== PROBLEM REQUIREMENTS ==
Write out exactly the lines from the first line of the records below through the line that contains "Task: Click the green plus button", and stop there.

== SUPPLIED MATERIAL ==
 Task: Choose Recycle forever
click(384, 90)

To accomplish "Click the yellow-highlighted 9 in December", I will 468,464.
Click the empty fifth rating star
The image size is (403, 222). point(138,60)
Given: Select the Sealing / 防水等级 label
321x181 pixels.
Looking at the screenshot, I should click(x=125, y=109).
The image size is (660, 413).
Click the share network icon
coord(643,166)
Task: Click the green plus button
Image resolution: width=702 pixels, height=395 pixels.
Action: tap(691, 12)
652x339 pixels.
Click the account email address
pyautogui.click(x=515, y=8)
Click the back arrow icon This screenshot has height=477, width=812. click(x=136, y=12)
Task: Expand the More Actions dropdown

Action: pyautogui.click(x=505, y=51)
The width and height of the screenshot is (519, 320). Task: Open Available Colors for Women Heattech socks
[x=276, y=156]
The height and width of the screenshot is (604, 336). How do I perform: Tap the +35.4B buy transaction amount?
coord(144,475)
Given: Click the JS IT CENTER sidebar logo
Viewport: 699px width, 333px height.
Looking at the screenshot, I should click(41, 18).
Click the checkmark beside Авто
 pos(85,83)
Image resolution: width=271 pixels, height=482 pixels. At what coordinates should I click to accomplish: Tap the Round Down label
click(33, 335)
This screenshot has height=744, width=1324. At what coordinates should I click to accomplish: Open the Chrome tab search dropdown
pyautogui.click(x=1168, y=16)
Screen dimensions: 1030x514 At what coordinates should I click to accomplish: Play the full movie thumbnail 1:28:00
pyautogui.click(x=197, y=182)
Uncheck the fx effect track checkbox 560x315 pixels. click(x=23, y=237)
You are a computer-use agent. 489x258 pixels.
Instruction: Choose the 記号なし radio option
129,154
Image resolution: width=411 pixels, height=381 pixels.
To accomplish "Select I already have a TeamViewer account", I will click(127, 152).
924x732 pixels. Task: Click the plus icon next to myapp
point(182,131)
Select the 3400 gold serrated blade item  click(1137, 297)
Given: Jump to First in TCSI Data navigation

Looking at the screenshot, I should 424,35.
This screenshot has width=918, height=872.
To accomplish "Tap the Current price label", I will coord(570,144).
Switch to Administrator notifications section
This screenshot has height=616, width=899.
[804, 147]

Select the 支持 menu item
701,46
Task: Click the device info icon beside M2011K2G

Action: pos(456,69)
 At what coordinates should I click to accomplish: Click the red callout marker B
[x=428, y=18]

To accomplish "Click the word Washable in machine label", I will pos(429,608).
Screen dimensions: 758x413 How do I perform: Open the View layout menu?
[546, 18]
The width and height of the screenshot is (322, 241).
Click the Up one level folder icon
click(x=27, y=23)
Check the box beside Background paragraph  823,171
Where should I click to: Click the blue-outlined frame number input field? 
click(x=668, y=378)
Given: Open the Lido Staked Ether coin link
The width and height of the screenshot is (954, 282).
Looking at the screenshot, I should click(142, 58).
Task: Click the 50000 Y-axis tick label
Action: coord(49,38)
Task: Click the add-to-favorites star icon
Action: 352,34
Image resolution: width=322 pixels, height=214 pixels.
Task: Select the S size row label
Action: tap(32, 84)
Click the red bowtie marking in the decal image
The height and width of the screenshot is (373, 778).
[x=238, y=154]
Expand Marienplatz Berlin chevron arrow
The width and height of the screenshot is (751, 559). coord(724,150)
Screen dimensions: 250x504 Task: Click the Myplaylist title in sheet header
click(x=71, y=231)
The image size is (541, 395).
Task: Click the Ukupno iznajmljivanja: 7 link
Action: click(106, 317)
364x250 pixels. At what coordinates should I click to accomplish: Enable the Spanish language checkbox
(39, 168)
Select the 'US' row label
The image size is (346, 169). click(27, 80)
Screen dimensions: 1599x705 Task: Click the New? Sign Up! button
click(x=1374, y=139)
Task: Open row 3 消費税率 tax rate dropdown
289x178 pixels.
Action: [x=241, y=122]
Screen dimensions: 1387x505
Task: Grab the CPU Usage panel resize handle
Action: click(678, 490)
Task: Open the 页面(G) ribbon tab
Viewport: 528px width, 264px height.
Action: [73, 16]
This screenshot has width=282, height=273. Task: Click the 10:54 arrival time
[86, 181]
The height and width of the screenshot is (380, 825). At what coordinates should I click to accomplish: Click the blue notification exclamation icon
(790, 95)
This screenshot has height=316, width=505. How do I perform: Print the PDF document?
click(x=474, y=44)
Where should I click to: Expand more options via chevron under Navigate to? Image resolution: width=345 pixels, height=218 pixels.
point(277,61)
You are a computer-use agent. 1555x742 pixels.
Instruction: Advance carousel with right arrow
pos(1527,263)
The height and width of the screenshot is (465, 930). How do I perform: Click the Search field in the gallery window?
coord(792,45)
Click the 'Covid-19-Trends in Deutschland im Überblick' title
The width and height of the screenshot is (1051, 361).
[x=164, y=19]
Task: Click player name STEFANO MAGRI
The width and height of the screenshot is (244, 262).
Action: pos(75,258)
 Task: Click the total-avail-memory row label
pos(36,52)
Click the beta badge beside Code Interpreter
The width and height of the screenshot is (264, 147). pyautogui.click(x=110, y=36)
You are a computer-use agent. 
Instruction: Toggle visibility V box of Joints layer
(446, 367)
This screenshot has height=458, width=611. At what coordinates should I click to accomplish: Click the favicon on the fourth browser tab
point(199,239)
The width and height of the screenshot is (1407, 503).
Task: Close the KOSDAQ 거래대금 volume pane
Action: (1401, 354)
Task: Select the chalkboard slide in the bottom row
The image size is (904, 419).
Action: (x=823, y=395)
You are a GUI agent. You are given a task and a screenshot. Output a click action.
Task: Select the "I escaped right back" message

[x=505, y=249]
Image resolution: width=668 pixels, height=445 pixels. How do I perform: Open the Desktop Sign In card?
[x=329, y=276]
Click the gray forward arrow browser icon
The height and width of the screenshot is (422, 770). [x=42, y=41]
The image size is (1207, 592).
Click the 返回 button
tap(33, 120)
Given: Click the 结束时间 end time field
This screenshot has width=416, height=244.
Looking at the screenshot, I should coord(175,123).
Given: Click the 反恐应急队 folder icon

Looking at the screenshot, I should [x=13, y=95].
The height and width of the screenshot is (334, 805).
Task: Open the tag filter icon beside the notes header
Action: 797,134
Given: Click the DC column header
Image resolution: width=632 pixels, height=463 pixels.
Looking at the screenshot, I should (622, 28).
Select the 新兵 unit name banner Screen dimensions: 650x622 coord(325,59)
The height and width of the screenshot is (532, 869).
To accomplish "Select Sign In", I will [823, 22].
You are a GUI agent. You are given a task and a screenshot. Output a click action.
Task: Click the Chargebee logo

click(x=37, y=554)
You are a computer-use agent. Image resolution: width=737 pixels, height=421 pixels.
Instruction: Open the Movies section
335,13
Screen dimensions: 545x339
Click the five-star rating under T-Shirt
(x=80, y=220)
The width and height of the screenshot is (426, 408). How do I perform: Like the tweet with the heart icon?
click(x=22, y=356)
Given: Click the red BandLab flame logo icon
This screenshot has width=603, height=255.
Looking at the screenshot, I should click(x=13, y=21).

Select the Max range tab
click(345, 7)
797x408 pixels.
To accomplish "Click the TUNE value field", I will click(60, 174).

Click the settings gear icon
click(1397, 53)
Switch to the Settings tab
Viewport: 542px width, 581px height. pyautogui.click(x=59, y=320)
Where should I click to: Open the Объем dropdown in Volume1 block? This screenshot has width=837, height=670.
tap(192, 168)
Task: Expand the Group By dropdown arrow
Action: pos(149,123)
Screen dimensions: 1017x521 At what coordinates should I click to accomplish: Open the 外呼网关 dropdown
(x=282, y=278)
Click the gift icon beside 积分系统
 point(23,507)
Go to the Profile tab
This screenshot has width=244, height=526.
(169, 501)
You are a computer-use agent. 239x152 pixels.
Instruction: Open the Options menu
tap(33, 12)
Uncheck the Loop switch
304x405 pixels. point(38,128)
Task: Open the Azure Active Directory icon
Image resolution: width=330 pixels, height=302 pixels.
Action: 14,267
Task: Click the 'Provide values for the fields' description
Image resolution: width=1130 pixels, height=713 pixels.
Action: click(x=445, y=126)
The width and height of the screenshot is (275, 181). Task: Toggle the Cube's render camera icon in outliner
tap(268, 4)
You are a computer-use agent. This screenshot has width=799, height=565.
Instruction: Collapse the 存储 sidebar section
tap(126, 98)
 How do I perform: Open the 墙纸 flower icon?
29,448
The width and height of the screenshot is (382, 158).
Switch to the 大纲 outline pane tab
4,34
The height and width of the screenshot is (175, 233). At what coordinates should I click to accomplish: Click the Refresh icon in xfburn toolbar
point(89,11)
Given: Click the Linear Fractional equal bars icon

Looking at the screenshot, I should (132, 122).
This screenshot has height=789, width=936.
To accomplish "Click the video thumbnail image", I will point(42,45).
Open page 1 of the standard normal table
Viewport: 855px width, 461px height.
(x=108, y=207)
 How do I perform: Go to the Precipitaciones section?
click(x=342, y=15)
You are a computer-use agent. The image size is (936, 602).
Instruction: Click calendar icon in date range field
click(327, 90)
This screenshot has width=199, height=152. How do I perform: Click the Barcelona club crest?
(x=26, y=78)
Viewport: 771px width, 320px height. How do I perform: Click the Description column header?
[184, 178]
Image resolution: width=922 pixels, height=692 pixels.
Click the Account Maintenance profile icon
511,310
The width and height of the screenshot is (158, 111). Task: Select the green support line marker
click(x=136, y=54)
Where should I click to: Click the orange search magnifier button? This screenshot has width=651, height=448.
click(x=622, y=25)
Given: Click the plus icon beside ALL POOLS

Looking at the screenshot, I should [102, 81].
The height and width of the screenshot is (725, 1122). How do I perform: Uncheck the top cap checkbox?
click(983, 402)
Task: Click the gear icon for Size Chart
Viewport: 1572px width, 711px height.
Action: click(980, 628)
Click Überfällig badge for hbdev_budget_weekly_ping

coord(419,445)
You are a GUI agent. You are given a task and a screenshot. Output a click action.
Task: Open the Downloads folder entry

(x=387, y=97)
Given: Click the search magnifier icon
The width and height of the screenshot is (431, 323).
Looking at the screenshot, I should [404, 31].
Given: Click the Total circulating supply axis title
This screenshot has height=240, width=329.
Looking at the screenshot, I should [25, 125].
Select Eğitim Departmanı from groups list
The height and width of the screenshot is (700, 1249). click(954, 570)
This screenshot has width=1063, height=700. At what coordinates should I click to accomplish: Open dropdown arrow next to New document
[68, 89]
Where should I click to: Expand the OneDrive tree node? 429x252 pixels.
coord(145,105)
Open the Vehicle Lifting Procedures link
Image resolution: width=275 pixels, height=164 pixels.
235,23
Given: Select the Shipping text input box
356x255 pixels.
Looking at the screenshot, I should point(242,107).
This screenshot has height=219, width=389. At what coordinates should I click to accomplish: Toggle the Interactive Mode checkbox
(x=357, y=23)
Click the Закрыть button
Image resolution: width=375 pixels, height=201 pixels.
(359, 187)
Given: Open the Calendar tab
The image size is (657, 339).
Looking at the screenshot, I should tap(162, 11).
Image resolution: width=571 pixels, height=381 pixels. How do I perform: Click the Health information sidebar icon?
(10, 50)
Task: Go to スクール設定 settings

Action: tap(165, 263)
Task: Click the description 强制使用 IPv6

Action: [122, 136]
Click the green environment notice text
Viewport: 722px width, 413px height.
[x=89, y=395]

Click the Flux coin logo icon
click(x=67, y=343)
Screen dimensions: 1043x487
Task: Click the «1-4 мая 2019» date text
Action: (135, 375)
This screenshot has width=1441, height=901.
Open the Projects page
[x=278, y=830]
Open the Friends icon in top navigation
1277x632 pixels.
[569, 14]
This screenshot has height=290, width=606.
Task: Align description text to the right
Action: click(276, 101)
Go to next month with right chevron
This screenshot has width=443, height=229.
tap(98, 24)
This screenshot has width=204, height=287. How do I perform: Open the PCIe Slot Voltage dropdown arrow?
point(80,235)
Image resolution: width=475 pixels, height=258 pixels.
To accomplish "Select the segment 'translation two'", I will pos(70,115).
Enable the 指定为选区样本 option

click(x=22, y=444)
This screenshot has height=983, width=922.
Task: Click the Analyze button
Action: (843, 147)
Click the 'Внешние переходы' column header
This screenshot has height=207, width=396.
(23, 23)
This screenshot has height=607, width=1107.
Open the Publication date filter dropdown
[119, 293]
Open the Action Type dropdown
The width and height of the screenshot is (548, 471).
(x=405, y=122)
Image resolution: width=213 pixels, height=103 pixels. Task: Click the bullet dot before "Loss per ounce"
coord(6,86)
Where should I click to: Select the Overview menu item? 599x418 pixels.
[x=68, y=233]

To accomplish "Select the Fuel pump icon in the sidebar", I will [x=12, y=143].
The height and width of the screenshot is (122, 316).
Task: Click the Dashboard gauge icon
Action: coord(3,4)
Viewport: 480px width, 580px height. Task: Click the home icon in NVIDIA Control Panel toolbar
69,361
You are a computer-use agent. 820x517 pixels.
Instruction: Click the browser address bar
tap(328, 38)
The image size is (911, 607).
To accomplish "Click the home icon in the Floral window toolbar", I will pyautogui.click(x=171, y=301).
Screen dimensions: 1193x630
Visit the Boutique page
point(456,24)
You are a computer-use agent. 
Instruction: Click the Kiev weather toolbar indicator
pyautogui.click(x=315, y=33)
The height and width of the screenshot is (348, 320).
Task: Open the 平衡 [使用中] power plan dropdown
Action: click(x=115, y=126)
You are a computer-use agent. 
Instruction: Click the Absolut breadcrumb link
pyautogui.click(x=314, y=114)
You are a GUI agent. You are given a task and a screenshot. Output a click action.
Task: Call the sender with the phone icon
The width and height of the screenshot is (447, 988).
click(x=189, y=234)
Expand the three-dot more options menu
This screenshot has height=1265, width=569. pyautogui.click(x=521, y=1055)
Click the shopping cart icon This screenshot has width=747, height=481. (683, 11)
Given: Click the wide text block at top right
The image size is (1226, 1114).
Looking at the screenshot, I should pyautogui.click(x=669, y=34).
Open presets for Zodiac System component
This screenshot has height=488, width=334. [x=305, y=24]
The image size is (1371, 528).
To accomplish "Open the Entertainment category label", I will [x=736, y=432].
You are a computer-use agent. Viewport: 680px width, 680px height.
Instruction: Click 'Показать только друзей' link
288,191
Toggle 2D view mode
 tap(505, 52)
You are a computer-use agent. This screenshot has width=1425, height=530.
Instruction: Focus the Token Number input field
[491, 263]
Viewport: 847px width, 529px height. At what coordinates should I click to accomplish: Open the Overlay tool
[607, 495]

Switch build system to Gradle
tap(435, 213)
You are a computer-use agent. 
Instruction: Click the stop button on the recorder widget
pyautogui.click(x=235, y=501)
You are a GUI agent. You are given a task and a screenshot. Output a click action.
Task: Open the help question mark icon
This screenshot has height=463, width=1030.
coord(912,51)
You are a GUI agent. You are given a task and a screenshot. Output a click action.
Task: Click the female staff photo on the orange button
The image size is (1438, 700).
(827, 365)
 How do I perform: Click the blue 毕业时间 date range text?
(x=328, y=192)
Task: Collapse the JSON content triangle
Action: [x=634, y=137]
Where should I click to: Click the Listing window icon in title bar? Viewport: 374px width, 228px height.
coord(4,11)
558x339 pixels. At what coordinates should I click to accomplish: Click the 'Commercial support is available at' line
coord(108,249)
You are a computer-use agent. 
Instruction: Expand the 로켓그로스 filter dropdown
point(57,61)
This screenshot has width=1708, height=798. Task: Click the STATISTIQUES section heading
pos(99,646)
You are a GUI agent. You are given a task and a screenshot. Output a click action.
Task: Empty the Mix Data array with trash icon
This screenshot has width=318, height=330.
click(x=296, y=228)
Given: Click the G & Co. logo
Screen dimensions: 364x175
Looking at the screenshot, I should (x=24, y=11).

== TASK SOLUTION ==
 Task: Choose Recycle forever
click(384, 90)

To accomplish "Click the yellow-highlighted 9 in December", I will 468,464.
Click the empty fifth rating star
The image size is (403, 222). point(138,60)
Given: Select the Sealing / 防水等级 label
321x181 pixels.
Looking at the screenshot, I should click(x=125, y=109).
The image size is (660, 413).
Click the share network icon
coord(643,166)
Task: Click the green plus button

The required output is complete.